Our case series underscores the need to promptly include IIH in the differential diagnosis in patients with bilateral optic disc edema including patients with malignant hypertension, particularly in those experiencing progressive visual loss, regardless of gender or BMI. Prompt work-up with brain MRI with contrast and MR or CT venogram to detect neuroimaging signs of intracranial hypertension followed by a lumbar puncture with CSF opening pressure are essential to initiate rapid treatment of fulminant IIH to avoid poor outcome.

摘要

目的

报告4例同时患有暴发性特发性颅内高压(IIH)和恶性动脉高血压并伴有双侧视盘水肿且视力预后较差的病例系列。
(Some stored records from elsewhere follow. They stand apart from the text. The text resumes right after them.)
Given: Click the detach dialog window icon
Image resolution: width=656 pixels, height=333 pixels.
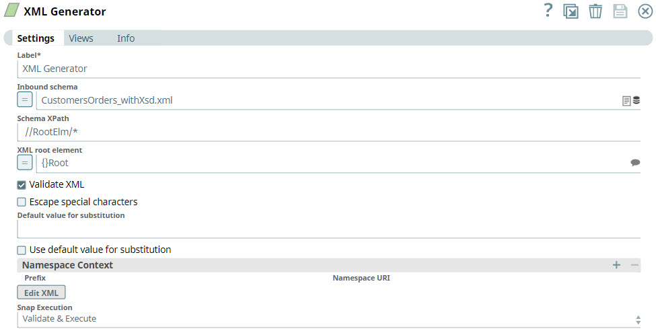Looking at the screenshot, I should coord(571,11).
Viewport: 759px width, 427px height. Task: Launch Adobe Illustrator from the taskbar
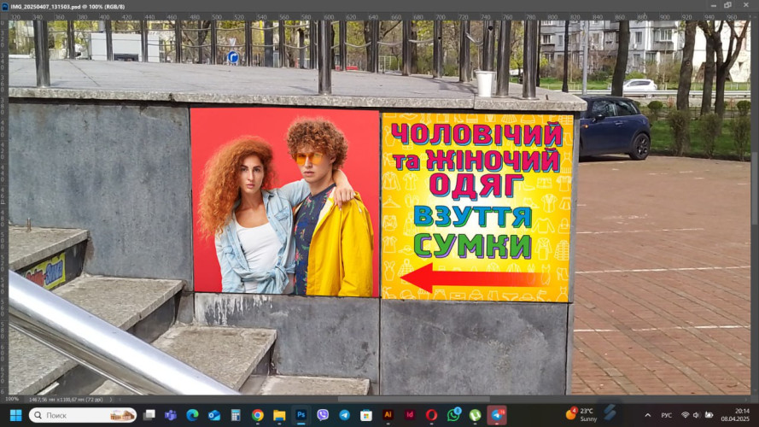[388, 415]
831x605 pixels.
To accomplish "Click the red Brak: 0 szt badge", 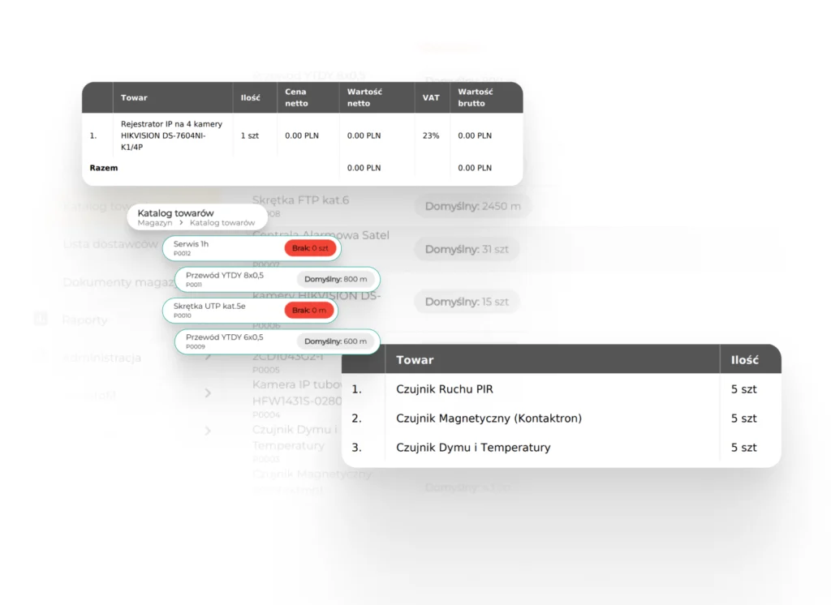I will [310, 248].
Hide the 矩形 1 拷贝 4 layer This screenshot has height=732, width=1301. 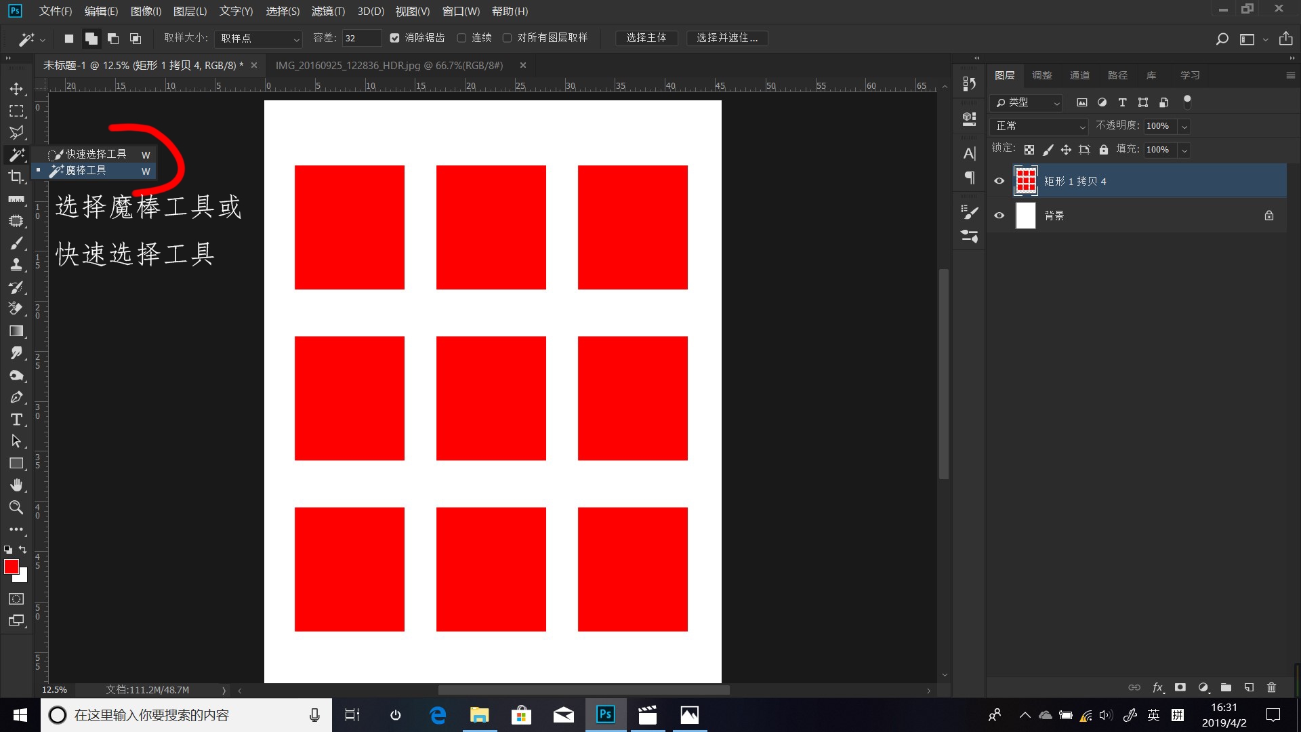coord(999,181)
由于双侧视盘水肿最初被归因于高血压性视神经病变,暴发性IIH的诊断被延迟。

观察结果

所有4例患者(3例男性,3例非裔美国人,平均体重指数27.6kg/m²(范围19.5 - 36kg/m²))因双侧视力丧失、视盘水肿和血压(BP)高于180/120而就诊于急诊科。患者最初接受治疗以控制血压,视盘水肿要么归因于高血压,要么未进行眼科检查。随后通过脑部磁共振成像(MRI)、磁共振静脉造影(MRV)和腰椎穿刺(平均脑脊液(CSF)初压42cm,范围40 - 43cm)诊断患者为IIH。从就诊到诊断IIH的平均时间为3.2个月(范围1 - 6个月)。尽管进行了双侧视神经鞘开窗术(3例患者)、脑室腹腔分流术(3例患者),并使用了乙酰唑胺(3例患者)和呋塞米(1例患者)进行治疗,但最终较好眼的视力范围为20/400至手动,较差眼的视力范围为指数至手动。

结论

我们的病例系列强调,对于双侧视盘水肿的患者,包括患有恶性高血压的患者,尤其是那些视力逐渐丧失的患者,无论性别或体重指数如何,都需要在鉴别诊断中及时考虑IIH。及时进行增强脑部MRI和MR或CT静脉造影以检测颅内高压的神经影像学征象,随后进行测量脑脊液初压的腰椎穿刺,对于启动暴发性IIH的快速治疗以避免不良预后至关重要。